« Historiquement dans les cancers digestifs, c’est la chirurgie qui “guérissait” les cancers, car nous retirions les organes. Mais les progrès de l’oncologie ont permis leur préservation tout en prenant en charge de plus en plus de patients », introduit le Pr Hubert Johanet, chirurgien viscéral et digestif et secrétaire perpétuel de l’Académie nationale de chirurgie. Loin de disparaître des réunions de concertation pluridisciplinaire, les chirurgiens souhaitent redéfinir leur place et les nouveaux points de vue que leur discipline peut offrir.
Les progrès des thérapies anticancéreuses
De grands progrès ont été faits dans la prise en charge des cancers de l’estomac et de l’œsophage, notamment les formes métastatiques avec instabilité microsatellitaire (MSI), grâce aux thérapies ciblées. « Il est désormais possible d’avoir une fonte totale de la tumeur sur la pièce opératoire, permettant de conserver au mieux l’organe, voire de ne pas passer par la chirurgie », détaille le Pr Philippe de Mestier du Bourg, chirurgien viscéral et digestif. Ainsi à l’avenir, le recours à l’immunothérapie devrait prendre de l’ampleur et de futures thérapies permettront peut-être de limiter les chimiothérapies.
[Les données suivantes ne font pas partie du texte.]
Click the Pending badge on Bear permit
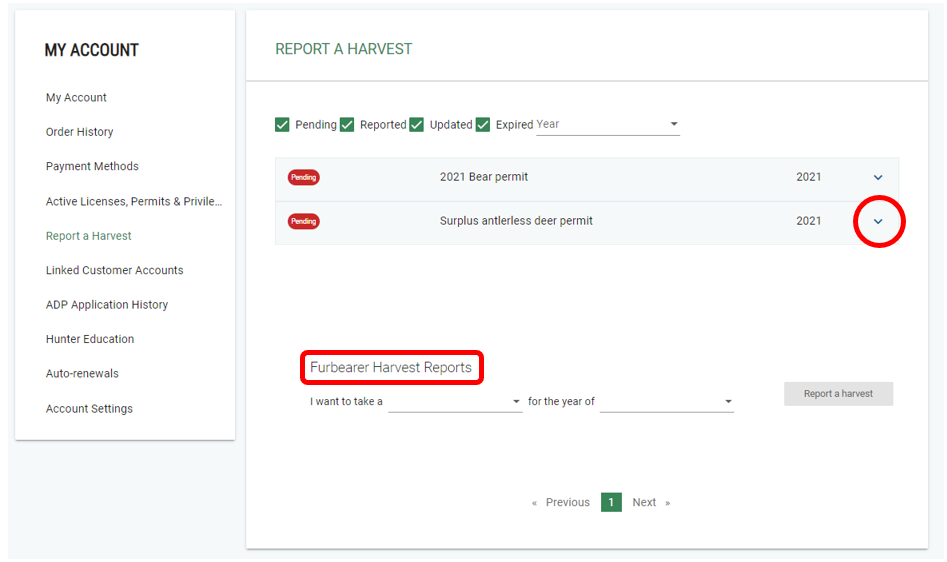Image resolution: width=947 pixels, height=562 pixels. point(304,178)
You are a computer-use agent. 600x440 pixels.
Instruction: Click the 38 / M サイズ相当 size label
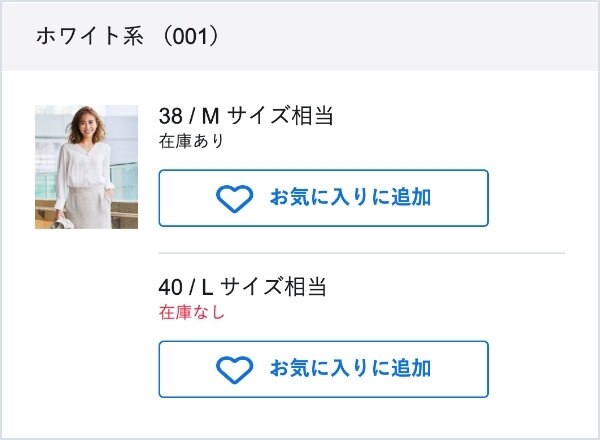coord(245,116)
« La connaissance des biomarqueurs a totalement révolutionné la prise en charge des cancers œsogastriques, particulièrement hétérogènes », explique-t-il, citant le récepteur HER2, la claudine, le statut PDL-1 ou encore le statut MisMatch Repair. En effet, la réponse à l’immunothérapie des patients MSI entraîne une réponse pathologique majeure, voire complète, tant pour les tumeurs localisées que métastatiques, ouvrant la voie à une abstention opératoire pour ces patients ou une stratégie de « watch and wait ». Ainsi, les avancées de la chimiothérapie, de l’immunothérapie et des thérapies ciblées marquent un réel tournant dans la prise en charge des cancers œsogastriques en permettant la préservation d’organe.
Les nouvelles techniques chirurgicales au service de la connaissance des tumeurs
L’abstention opératoire n’est pas de mise pour autant car une intervention permet pour commencer de réaliser des biopsies par voie endoscopique ou bien de réséquer des tumeurs, dont l’analyse en anatomopathologie déterminera si une chirurgie plus importante est nécessaire. « L’anatomopathologie a un rôle diagnostique, par l'examen des prélèvements biopsiques et pièces opératoires, mais aussi un rôle pronostique, voire prédictif de la réponse aux traitements par l’analyse moléculaire », expose le Pr Thierry André, chef du service d’oncologie médicale de l’hôpital Saint-Antoine (AP-HP). Le spécialiste ajoute que « les tumeurs superficielles sont désormais réséquées par voie endoscopique, loin des chirurgies ouvertes plus invasives et agressives d’il y a quelques années ».
Le Pr Gabriel Rahmi, médecin spécialisé en hépatogastro-entérologie et endoscopie interventionnelle à l'hôpital européen Georges-Pompidou (AP-HP), détaille ainsi : « les techniques chirurgicales, dont les mini-invasives, ont progressé, et de nouvelles indications chirurgicales peuvent être posées en complément de traitements comme l’endoscopie digestive interventionnelle qui permet de traiter les lésions cancéreuses ou précancéreuses de l’œsophage et de l’estomac en préservant l’intégrité et la fonction de l’organe. Les techniques de résection telles que la dissection sous-muqueuse permettent de traiter des tumeurs étendues et de façon carcinologique ».
L'arsenal chirurgical comprend également la prise en charge endoscopique palliative des cancers de l’œsophage et de l’estomac, qui consiste à rétablir la continuité digestive grâce à une prothèse métallique expansible. Cela permet de préserver l’organe et de conserver la qualité de vie du patient. Pour les experts réunis, « le chirurgien a une voix au chapitre, de l’étape diagnostique aux traitements curatifs du cancer en RCP. Il peut intervenir à toutes les étapes, en complément ou non d’un traitement anticancéreux ». Le Pr Johanet rajoute enfin qu’il n’existe « pas de solution idéale en médecine et que les patients préfèrent parfois prendre des risques pour conserver leur qualité de vie et donc garder leur organe ». Une approche intégrée, reposant sur une collaboration étroite entre tous les soignants, permet d’offrir une prise en charge personnalisée et optimale à chaque patient, à l’aide des nouveaux outils d’évaluation de la réponse au traitement. « Il y a des progrès et des perspectives avec les thérapeutiques anciennes et nouvelles », concluent les chirurgiens.